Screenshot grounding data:
□ □ □
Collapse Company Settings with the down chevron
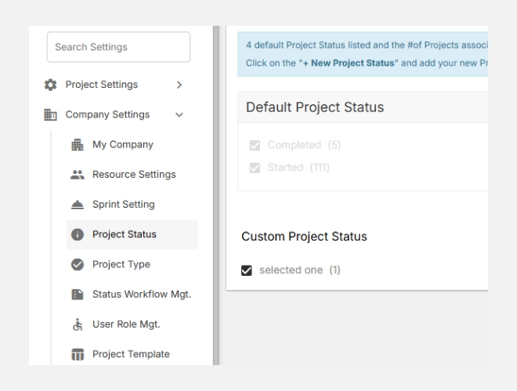The height and width of the screenshot is (391, 517). click(x=179, y=115)
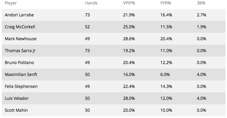Select the Craig McCorkell player name
227x118 pixels.
point(20,27)
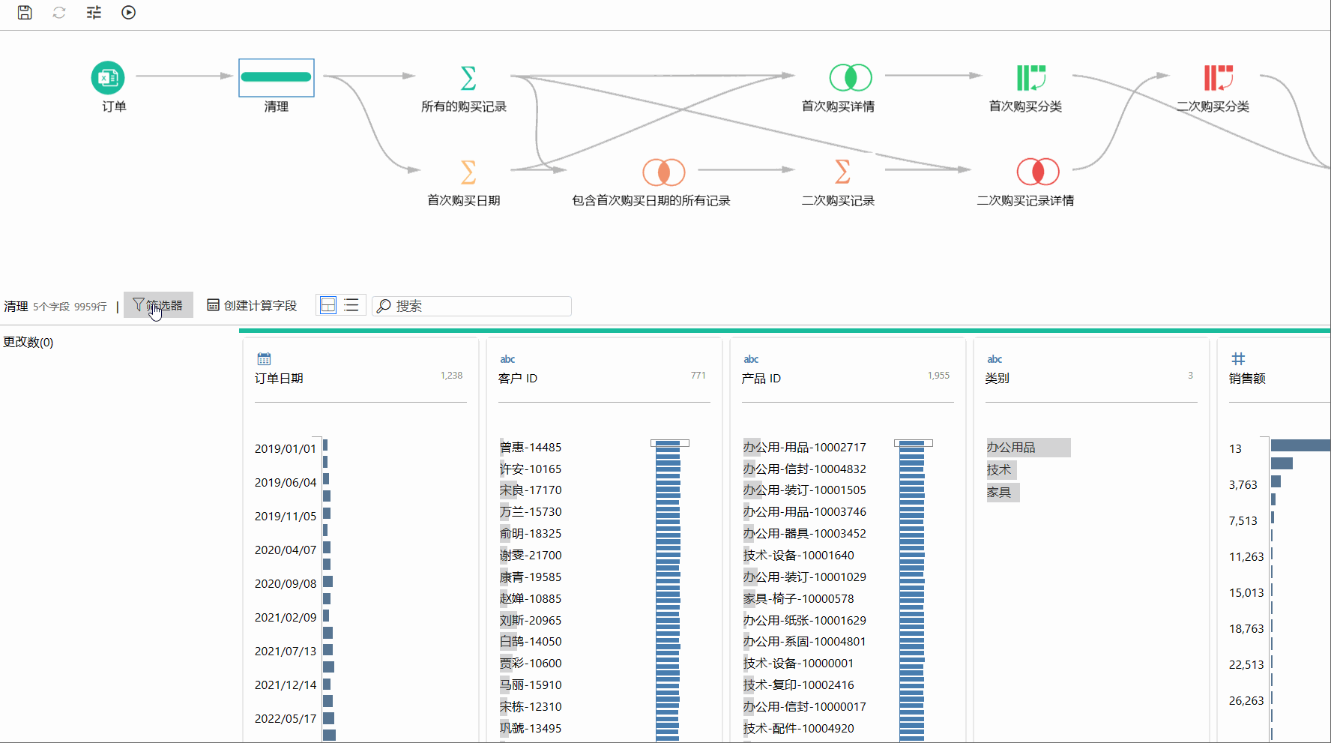Open the flow settings sliders icon
The height and width of the screenshot is (743, 1331).
[94, 12]
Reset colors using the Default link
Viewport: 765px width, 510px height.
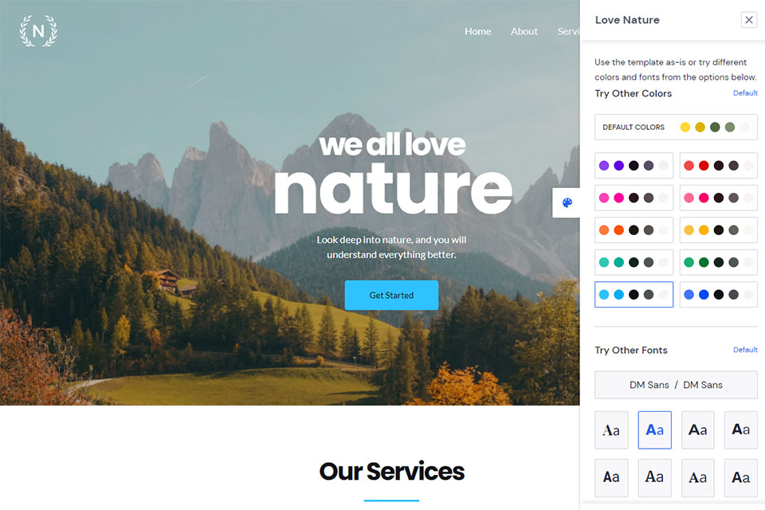click(x=745, y=92)
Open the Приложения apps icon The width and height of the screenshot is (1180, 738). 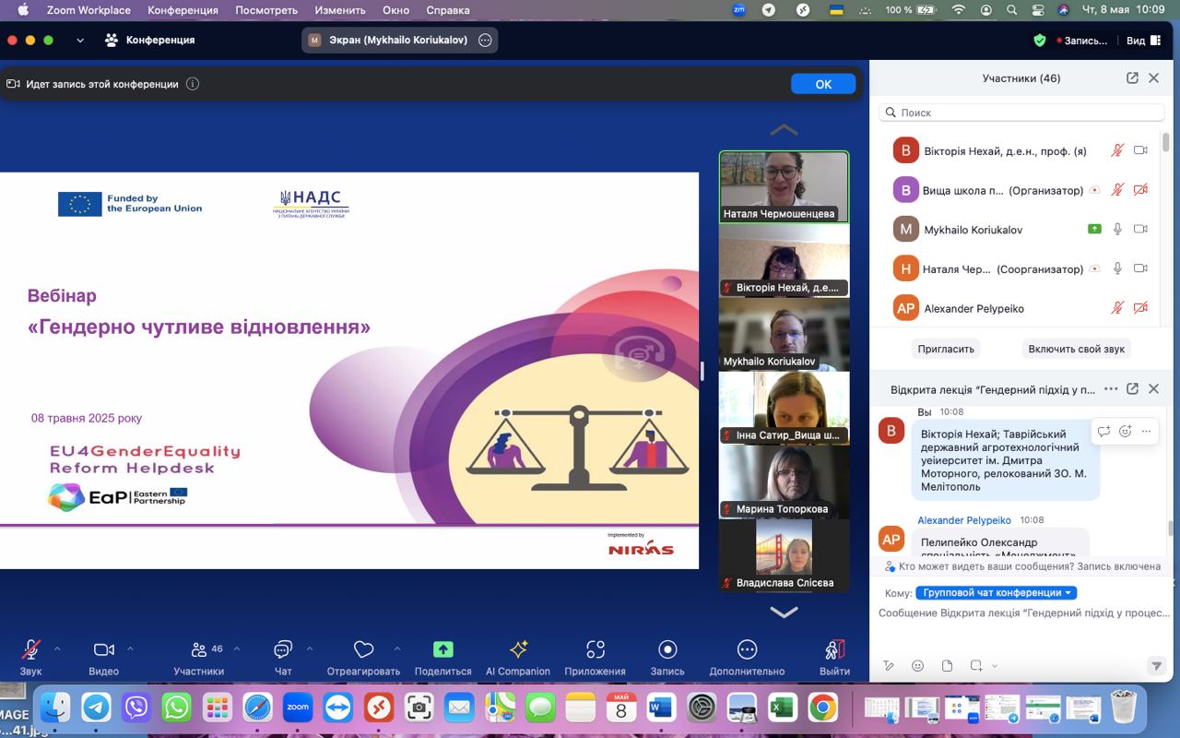pyautogui.click(x=596, y=649)
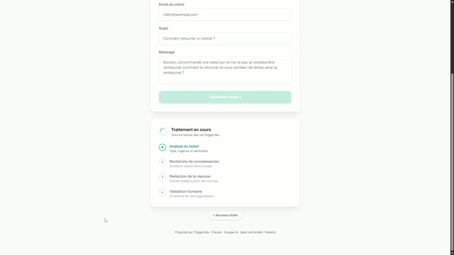Screen dimensions: 454x255
Task: Click the Traitement lancé button
Action: [225, 97]
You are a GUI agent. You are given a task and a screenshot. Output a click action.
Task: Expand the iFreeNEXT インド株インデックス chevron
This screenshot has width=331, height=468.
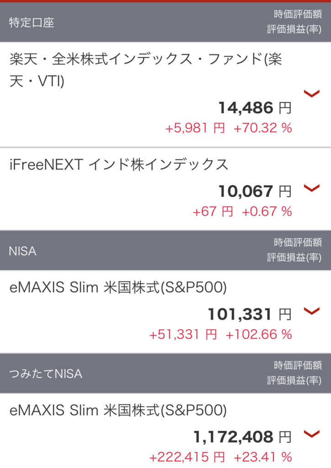(312, 188)
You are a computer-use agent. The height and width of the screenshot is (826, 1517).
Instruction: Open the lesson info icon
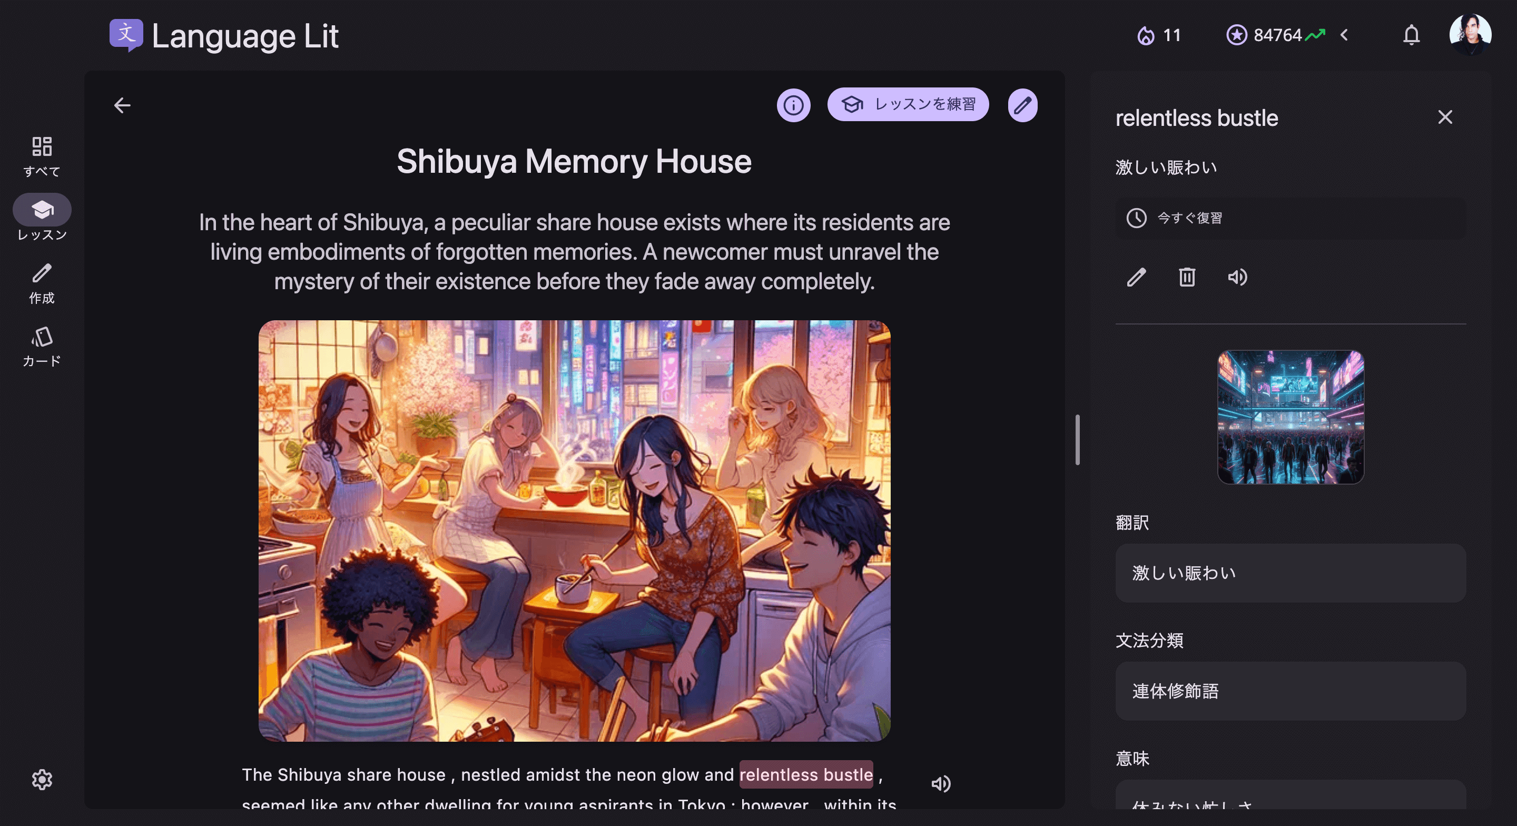pyautogui.click(x=793, y=105)
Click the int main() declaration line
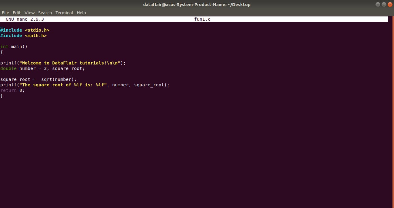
□ □ □
Exercise: In the records above, find the line that contains "You are a computer-use" and retype it and all lines after it exactly, leaving out any pictures.

Answer to the exercise:
You are a computer-use agent. The height and width of the screenshot is (826, 1517).
Instruction: Open the lesson info icon
pyautogui.click(x=793, y=105)
Click the int main() declaration line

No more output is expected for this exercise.